Cuando Roman Abramovich compra el Chelsea en 2003, nadie distinguía si el oligarca ruso estaba adquiriendo un pasaporte británico para sus negocios en el resto de Europa; o si el endeudado Club vendía su privilegiada posición social entre las familias del centro de Londres a un hombre criado en la ribera del Volga. Tiempo después comprobamos que Abramovich ofrecía un pedigrí al olvidado Chelsea, convirtiéndolo en el nuevo rico del futbol mundial. Durante años, el Chelsea derrochó millones, retorció el mercado y modificó los valores de la Premier causando un efecto dominó en todas las ligas profesionales de futbol.
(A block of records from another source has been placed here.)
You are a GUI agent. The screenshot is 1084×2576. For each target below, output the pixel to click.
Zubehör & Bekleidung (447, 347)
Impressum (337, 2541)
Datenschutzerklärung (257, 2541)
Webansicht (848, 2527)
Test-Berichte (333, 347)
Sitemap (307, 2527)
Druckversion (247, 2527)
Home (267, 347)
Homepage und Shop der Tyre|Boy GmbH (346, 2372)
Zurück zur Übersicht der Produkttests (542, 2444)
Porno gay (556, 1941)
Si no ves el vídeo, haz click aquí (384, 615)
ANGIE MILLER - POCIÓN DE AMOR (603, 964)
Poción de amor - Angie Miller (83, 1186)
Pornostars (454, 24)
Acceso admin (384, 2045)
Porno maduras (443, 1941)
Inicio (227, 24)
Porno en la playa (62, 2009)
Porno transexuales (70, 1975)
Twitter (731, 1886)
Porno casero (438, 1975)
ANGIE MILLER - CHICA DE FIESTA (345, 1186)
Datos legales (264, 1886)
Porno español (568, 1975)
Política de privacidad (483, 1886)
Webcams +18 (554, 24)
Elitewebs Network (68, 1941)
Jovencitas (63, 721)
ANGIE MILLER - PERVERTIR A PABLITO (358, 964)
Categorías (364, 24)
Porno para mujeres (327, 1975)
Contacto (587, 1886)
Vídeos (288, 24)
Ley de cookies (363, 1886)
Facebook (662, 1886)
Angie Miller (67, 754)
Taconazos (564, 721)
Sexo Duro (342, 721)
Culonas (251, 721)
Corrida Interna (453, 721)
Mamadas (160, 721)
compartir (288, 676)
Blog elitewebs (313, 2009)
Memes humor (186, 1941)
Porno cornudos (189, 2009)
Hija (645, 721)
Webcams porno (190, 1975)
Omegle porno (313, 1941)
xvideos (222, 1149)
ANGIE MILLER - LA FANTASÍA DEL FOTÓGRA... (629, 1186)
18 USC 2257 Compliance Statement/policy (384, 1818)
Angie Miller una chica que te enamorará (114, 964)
El alhajero de Stamford Bridge buscó por todos los medios hacer de su equipo una institución vieja, honorable y grande; pero los clubes de abolengo europeo como Real Madrid, Milán, United, Bayern, Juve, Ajax y Barça; lo veían como un corriente magnate que pujaba por historia en Christie’s. Hasta que en 2012, tras muchas excentricidades, al Chelsea le llegó la normalidad. Roberto Di Matteo, entrenador nacido de un interinato y que había tenido una discreta carrera como jugador, lo convierte en Campeón de Europa por primera vez en su historia: fue como dejar al poderoso Chelsea en manos del conserje. Abramovich, que había derrochado 1500 millones de libras en alcanzar la europeización, encuentra el respeto mundial con el equipo más barato de todos. Temporadas más tarde son los capitales árabes quienes hacen ver pequeño el proyecto de Abramovich reencarnando en el PSG. Con un equipo fundado en los setentas, sin abuelos, ni herederos, y que toma el nombre de París como reclamo universal, los qataríes del 2022 inician esta semana ante Real Madrid el desafío para el que compraron al PSG: ganarse el respeto de occidente.